So when Natasha flies down to Mar-a-Lago to interview Donald Trump and his wife, Melania, for People magazine and its 3,734,536 readers in 2005, and Trump says that he wants to “show her something” and she follows him into a room off the patio and Trump shuts the door and bangs her up against the wall and shoves his tongue down her throat, we all know what happens next. Trump lunges at her again, and Natasha delivers a sweet little uppercut that lands just under his heart, and as he emits a comical “Ooof,” she buffs his jaw with her trademark “powder puff”—a punch so hard that Trump slides to the floor and flops on the marble before being carried away by the butler. Okay, I grant you. That is only what Natasha says she wishes she’d done. Trump does shovel his tongue down her throat, but Natasha doesn’t slug him. It is, however, a blow that Natasha and I love imagining. So, reader, are you ready to find out what really happens?
Read the rest of Part I here.
Two Women, Two Breasts, Two Decisions
Karena Virginia by E. Jean Carroll
Fifty or so miles out of New York City, in a hamlet so rich, it makes Mar-a-Lago’s Palm Beach look like a John Mellencamp video, there lives a beautiful woman by the name of Karena Virginia. Today is a brilliant Monday. The sun pours down like Fort Knox gold. Karena has conducted an angel sanctuary over the weekend—connecting her friends (she calls clients “friends”) with the supernatural beings she believes are as real as each of us—and later today she is teaching friends to breathe in tune with the ocean waves for “Yoga on the Beach.”

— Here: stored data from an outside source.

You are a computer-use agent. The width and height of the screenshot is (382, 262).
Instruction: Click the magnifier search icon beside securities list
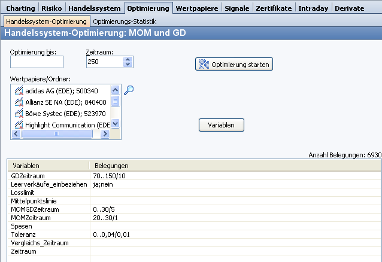[128, 90]
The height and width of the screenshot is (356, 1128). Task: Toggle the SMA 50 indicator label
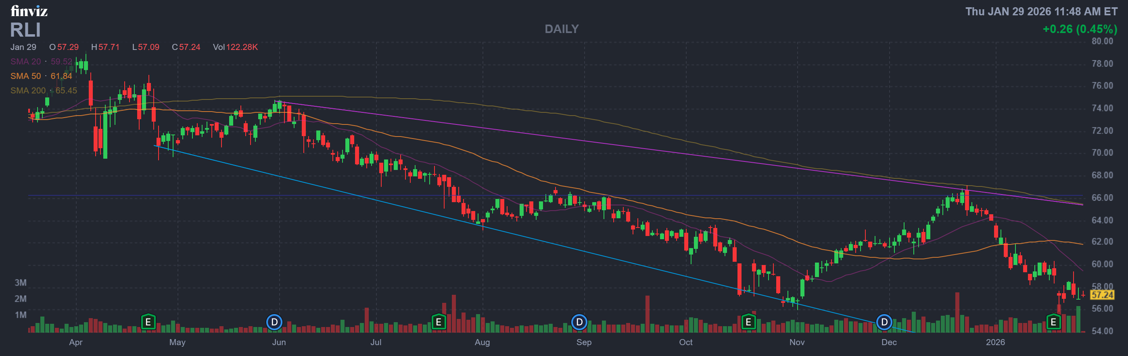(25, 76)
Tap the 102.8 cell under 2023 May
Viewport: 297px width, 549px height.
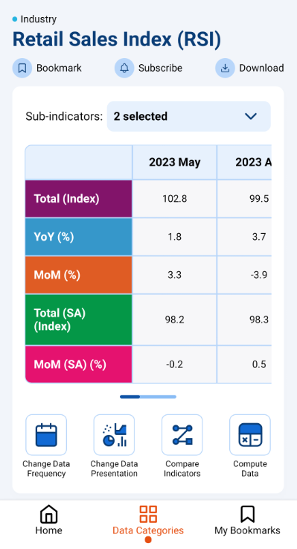click(x=175, y=199)
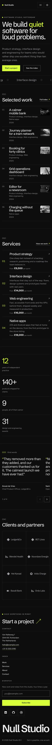Screen dimensions: 52x745
Task: Toggle the light/dark theme sun icon
Action: [x=47, y=5]
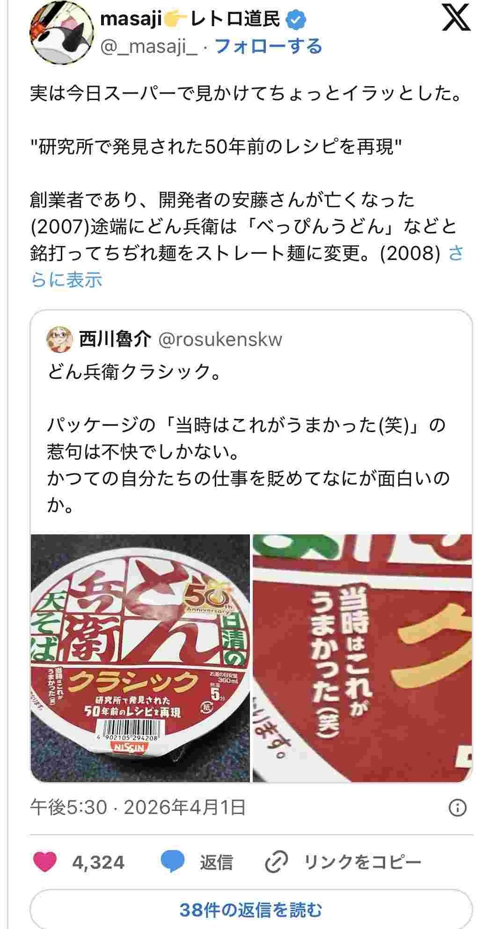Screen dimensions: 490x929
Task: Click the chain link copy icon
Action: point(276,862)
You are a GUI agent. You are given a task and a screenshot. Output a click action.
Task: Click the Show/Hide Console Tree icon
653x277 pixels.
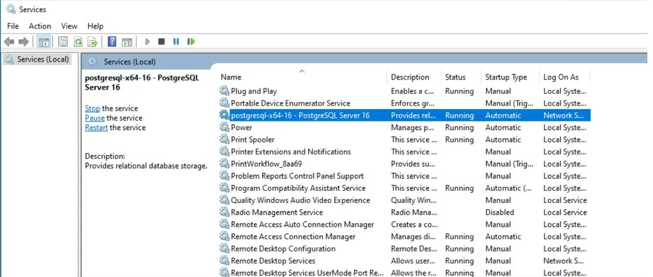[44, 41]
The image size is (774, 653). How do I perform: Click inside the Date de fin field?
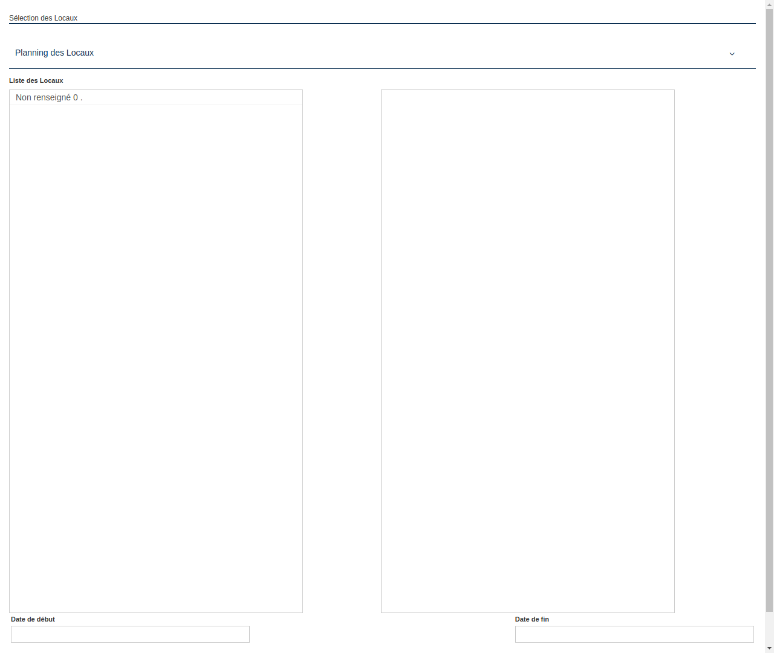(x=634, y=634)
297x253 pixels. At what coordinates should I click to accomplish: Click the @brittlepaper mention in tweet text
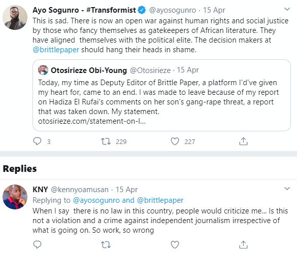click(x=56, y=50)
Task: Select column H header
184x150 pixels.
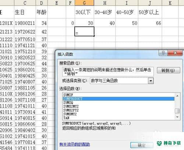Action: tap(105, 3)
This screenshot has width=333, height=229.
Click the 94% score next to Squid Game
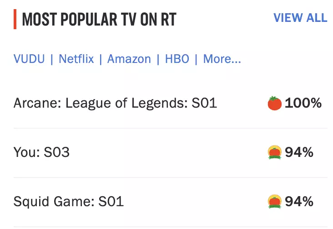(x=299, y=201)
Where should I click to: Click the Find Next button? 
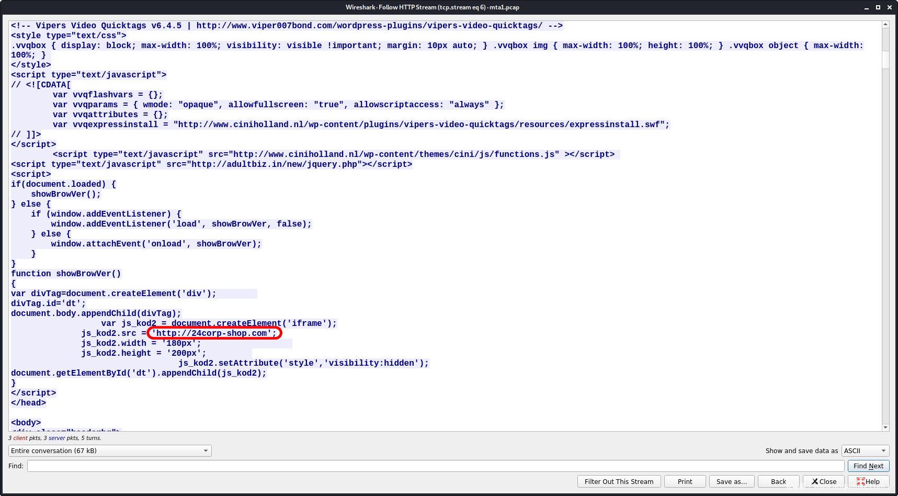(x=868, y=466)
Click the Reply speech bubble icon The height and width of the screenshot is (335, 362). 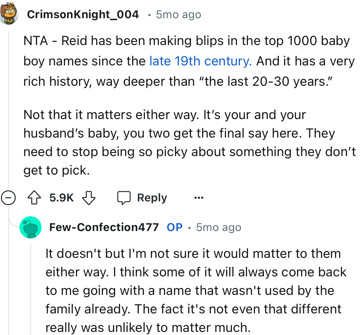pos(125,197)
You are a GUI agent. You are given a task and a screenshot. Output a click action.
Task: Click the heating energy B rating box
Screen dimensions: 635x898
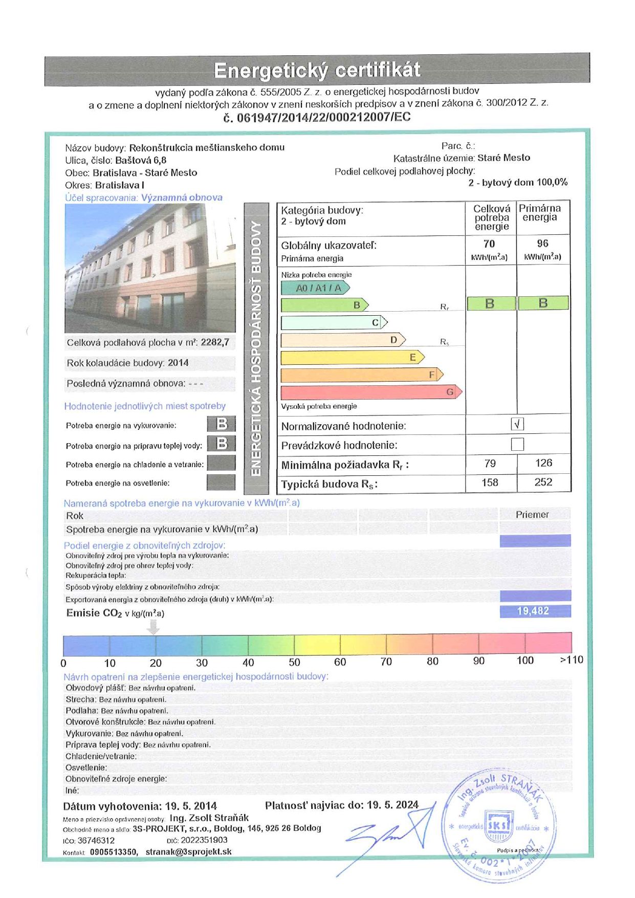pyautogui.click(x=222, y=424)

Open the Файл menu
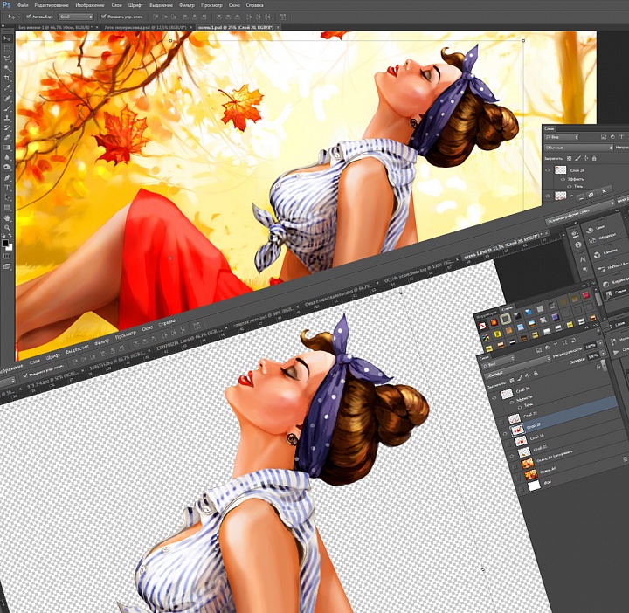pos(22,5)
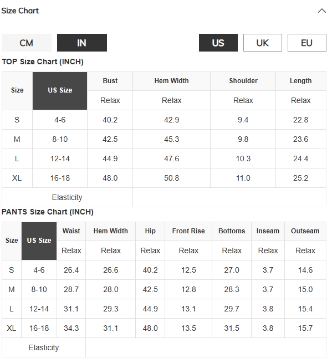Click the Waist column header
The height and width of the screenshot is (358, 327).
coord(71,231)
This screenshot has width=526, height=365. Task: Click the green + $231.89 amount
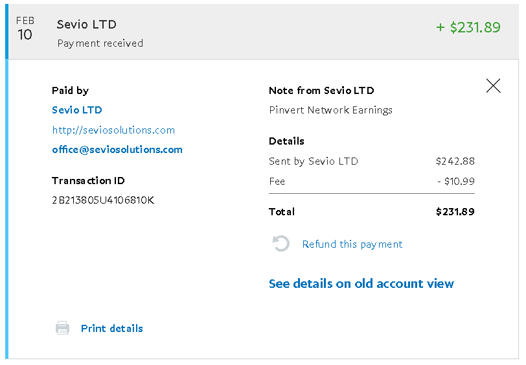click(x=468, y=27)
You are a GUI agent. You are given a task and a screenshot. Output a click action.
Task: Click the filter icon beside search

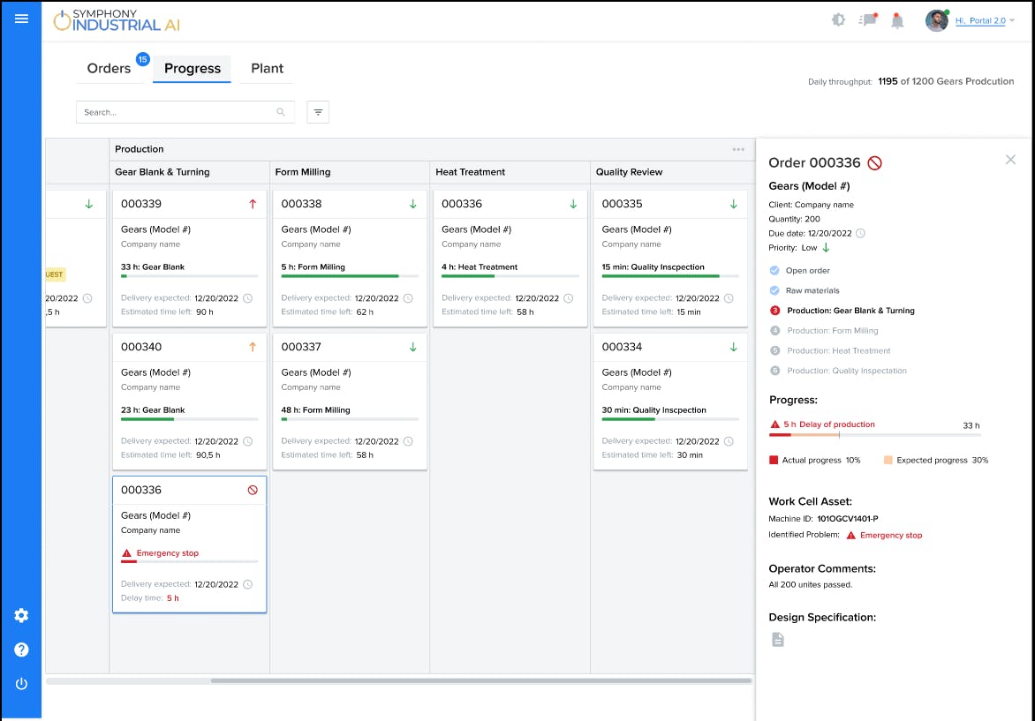(x=318, y=112)
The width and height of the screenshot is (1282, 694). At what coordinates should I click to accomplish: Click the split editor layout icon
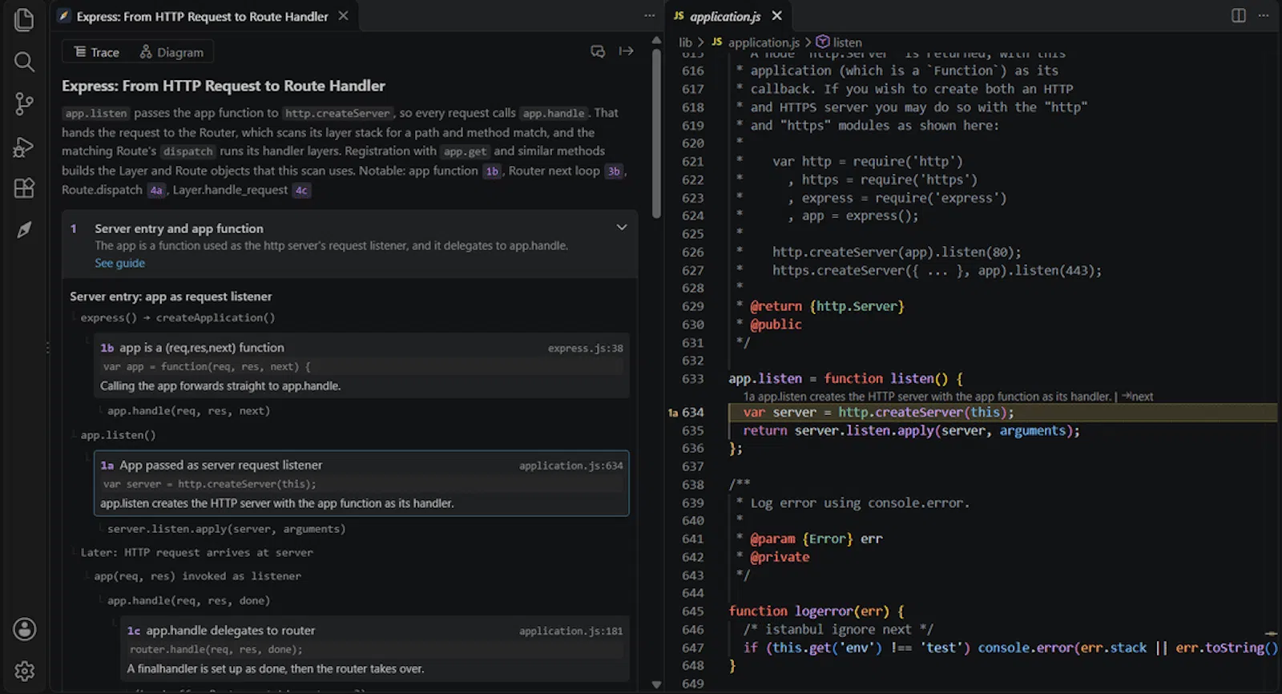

When I pull up in my car, Karena is standing in the road. To welcome me, she raises the brim of her enormous beach hat and holds a pose on one foot, lifting her arms to the gods like a forest sprite. If William Blake—the poet and artist who conversed with angels in the nude—could see Karena in her turquoise sarong and turquoise bikini bottom with the circle clasp on the hip, her long, golden-brown hair streaming down her back, he would paint her with wings.
Donald Trump once spots Karena at the U.S. Open tennis tournament as she waits for a car, but he doesn’t paint her. It is 1998, and she recalls that he says to his male pals, “Hey, look at this one. We haven’t seen her before.”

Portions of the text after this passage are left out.